Es como un partido donde el mismo equipo pone al árbitro, define las reglas y además cuenta los goles. Si nadie alega, puede ser legal, sí, pero usted sabe que eso no es parejo y no hace falta ser abogado para ver que aquí hay algo turbio.
Si quien arma el caso también decide cómo termina, ¿qué tan justo puede ser? Si no hay reglas claras, si defenderse es más trámite que realidad y todo depende de quién tiene más votos, entonces eso ya no se siente como justicia. Se siente como acomodar las cosas para que queden donde conviene. Ahora, más allá de cómo se hace, pensemos en el resultado: ¿esto está arreglando algo? Porque eso es lo importante. Y la verdad... no se siente. No se ve un sistema más limpio, ni más transparente, ni más fuerte.
Lo que sí se nota es lo de siempre: sale uno, entra otro.
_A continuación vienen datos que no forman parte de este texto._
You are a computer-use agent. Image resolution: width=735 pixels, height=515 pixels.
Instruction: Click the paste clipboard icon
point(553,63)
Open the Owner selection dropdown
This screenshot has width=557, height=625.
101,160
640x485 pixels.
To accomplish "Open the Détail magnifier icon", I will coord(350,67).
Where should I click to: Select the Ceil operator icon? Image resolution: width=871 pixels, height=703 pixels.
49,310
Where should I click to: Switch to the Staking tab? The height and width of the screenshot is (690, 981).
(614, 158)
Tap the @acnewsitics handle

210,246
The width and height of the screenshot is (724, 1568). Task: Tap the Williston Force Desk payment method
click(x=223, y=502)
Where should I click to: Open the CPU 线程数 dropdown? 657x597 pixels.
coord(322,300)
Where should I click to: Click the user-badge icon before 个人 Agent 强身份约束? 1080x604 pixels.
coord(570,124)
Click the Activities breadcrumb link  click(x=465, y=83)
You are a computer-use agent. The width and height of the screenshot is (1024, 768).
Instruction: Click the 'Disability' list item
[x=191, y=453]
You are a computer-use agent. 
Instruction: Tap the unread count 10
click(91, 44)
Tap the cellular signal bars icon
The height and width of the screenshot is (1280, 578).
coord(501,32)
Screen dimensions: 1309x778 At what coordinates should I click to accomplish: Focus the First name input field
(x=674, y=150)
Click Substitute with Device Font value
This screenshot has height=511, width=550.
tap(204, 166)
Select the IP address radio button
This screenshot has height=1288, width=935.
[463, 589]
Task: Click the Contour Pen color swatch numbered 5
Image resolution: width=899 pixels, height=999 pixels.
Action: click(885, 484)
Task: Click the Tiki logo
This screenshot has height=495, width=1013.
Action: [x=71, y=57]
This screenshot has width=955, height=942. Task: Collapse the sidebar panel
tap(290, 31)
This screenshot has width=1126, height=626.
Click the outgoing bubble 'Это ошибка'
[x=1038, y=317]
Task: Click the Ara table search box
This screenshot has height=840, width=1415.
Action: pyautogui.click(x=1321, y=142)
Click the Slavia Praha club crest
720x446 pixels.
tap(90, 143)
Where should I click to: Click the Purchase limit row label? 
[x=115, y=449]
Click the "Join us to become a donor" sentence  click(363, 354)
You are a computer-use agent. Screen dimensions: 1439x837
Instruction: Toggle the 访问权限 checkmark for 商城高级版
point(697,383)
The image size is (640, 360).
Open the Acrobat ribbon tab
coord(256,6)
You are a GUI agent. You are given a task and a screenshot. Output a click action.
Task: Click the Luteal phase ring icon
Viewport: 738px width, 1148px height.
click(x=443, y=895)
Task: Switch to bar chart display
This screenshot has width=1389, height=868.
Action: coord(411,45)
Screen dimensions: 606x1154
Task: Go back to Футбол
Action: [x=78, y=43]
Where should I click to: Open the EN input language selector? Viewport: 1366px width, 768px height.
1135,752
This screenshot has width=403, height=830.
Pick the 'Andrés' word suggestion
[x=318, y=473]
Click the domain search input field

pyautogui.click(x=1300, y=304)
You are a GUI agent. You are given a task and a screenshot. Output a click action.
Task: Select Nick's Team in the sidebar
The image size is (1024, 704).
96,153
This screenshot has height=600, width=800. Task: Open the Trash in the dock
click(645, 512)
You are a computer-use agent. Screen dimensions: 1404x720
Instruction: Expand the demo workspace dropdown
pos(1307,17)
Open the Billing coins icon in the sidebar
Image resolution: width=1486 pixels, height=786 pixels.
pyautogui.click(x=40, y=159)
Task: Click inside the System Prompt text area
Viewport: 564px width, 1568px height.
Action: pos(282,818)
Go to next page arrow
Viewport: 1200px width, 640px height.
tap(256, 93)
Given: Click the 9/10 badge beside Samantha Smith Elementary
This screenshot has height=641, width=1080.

Cambian los nombres, cambian las caras, pero el fondo sigue igual.
Entonces la conclusión empieza a caer por su propio peso. Esto no parece que esté limpiando nada, parece que está cambiando quién maneja lo mismo. No es que el problema se arregle, es que cambia de manos. Cómo cambiar quién tiene las llaves sin arreglar la casa y cómo esto le funciona al que tiene el poder; se empieza a usar más seguido. Lo que debería ser algo excepcional se vuelve costumbre. Hoy le toca a uno, mañana a otro, dependiendo de quién tenga los votos. Y ahí ya no estamos hablando de justicia, estamos hablando de usar una herramienta cuando conviene.El problema es que eso no solo afecta a los que están arriba. También le pega a usted, a cualquiera. Porque poco a poco se va perdiendo la confianza.
Se deja de sentir que hay reglas claras, que hay límites de verdad, que el sistema funciona sin importar quién esté mandando, y cuando se pierde esa confianza, todo se debilita. El juicio político no es malo por sí solo. Bien usado, podría servir para poner orden. Pero así como se está usando, ya no parece eso. Al final, se siente más como lo de siempre. Abuso de poder... y cada vez menos disimulado.